Copy every line of the records below word for word, changing nothing.

• Task data:
- - - -

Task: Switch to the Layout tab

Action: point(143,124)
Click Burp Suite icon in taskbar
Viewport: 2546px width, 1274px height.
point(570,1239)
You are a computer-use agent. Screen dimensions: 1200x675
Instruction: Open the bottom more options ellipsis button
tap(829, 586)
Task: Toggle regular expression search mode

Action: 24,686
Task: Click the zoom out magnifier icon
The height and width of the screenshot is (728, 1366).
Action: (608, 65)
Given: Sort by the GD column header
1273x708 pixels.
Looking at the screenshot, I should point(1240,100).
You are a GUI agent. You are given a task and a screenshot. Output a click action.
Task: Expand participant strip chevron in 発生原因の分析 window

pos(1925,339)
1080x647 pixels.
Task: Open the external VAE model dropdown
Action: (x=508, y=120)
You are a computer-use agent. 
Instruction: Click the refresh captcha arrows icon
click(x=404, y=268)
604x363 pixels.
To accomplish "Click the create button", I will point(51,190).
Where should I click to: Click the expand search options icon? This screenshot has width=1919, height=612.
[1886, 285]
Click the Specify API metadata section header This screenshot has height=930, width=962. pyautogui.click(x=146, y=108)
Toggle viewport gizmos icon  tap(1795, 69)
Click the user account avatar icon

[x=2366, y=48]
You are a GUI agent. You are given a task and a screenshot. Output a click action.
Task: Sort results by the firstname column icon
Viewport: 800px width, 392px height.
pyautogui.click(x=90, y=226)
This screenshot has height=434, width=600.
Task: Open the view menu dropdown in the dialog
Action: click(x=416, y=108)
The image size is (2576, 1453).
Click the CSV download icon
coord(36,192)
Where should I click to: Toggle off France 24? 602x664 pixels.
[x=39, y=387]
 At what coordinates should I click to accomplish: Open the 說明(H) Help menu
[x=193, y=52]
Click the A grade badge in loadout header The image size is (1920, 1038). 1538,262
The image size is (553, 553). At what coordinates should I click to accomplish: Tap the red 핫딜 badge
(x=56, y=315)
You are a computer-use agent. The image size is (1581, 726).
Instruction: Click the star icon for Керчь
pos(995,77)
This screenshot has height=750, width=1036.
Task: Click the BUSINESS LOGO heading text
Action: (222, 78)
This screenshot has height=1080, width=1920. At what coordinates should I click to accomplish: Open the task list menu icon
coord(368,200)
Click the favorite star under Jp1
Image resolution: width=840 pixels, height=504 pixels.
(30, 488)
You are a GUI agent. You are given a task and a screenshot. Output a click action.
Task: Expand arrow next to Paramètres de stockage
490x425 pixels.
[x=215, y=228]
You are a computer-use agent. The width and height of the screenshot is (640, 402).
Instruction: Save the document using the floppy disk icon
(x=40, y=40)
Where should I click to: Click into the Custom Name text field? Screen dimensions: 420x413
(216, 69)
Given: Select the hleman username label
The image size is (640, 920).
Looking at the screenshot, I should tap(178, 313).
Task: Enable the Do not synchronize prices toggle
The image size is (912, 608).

- - - -

• Result:
Task: Switch to the Layout tab

Action: point(143,124)
Click Burp Suite icon in taskbar
Viewport: 2546px width, 1274px height.
point(570,1239)
You are a computer-use agent. Screen dimensions: 1200x675
Instruction: Open the bottom more options ellipsis button
tap(829, 586)
Task: Toggle regular expression search mode

Action: 24,686
Task: Click the zoom out magnifier icon
The height and width of the screenshot is (728, 1366).
Action: (608, 65)
Given: Sort by the GD column header
1273x708 pixels.
Looking at the screenshot, I should point(1240,100).
You are a GUI agent. You are given a task and a screenshot. Output a click action.
Task: Expand participant strip chevron in 発生原因の分析 window

pos(1925,339)
1080x647 pixels.
Task: Open the external VAE model dropdown
Action: (x=508, y=120)
You are a computer-use agent. 
Instruction: Click the refresh captcha arrows icon
click(x=404, y=268)
604x363 pixels.
To accomplish "Click the create button", I will point(51,190).
Where should I click to: Click the expand search options icon? This screenshot has width=1919, height=612.
[1886, 285]
Click the Specify API metadata section header This screenshot has height=930, width=962. pyautogui.click(x=146, y=108)
Toggle viewport gizmos icon  tap(1795, 69)
Click the user account avatar icon

[x=2366, y=48]
You are a GUI agent. You are given a task and a screenshot. Output a click action.
Task: Sort results by the firstname column icon
Viewport: 800px width, 392px height.
pyautogui.click(x=90, y=226)
This screenshot has height=434, width=600.
Task: Open the view menu dropdown in the dialog
Action: click(x=416, y=108)
The image size is (2576, 1453).
Click the CSV download icon
coord(36,192)
Where should I click to: Toggle off France 24? 602x664 pixels.
[x=39, y=387]
 At what coordinates should I click to accomplish: Open the 說明(H) Help menu
[x=193, y=52]
Click the A grade badge in loadout header The image size is (1920, 1038). 1538,262
The image size is (553, 553). At what coordinates should I click to accomplish: Tap the red 핫딜 badge
(x=56, y=315)
You are a computer-use agent. The image size is (1581, 726).
Instruction: Click the star icon for Керчь
pos(995,77)
This screenshot has height=750, width=1036.
Task: Click the BUSINESS LOGO heading text
Action: (222, 78)
This screenshot has height=1080, width=1920. At what coordinates should I click to accomplish: Open the task list menu icon
coord(368,200)
Click the favorite star under Jp1
Image resolution: width=840 pixels, height=504 pixels.
(30, 488)
You are a GUI agent. You are given a task and a screenshot. Output a click action.
Task: Expand arrow next to Paramètres de stockage
490x425 pixels.
[x=215, y=228]
You are a computer-use agent. The width and height of the screenshot is (640, 402).
Instruction: Save the document using the floppy disk icon
(x=40, y=40)
Where should I click to: Click into the Custom Name text field? Screen dimensions: 420x413
(216, 69)
Given: Select the hleman username label
The image size is (640, 920).
Looking at the screenshot, I should tap(178, 313).
Task: Enable the Do not synchronize prices toggle
The image size is (912, 608).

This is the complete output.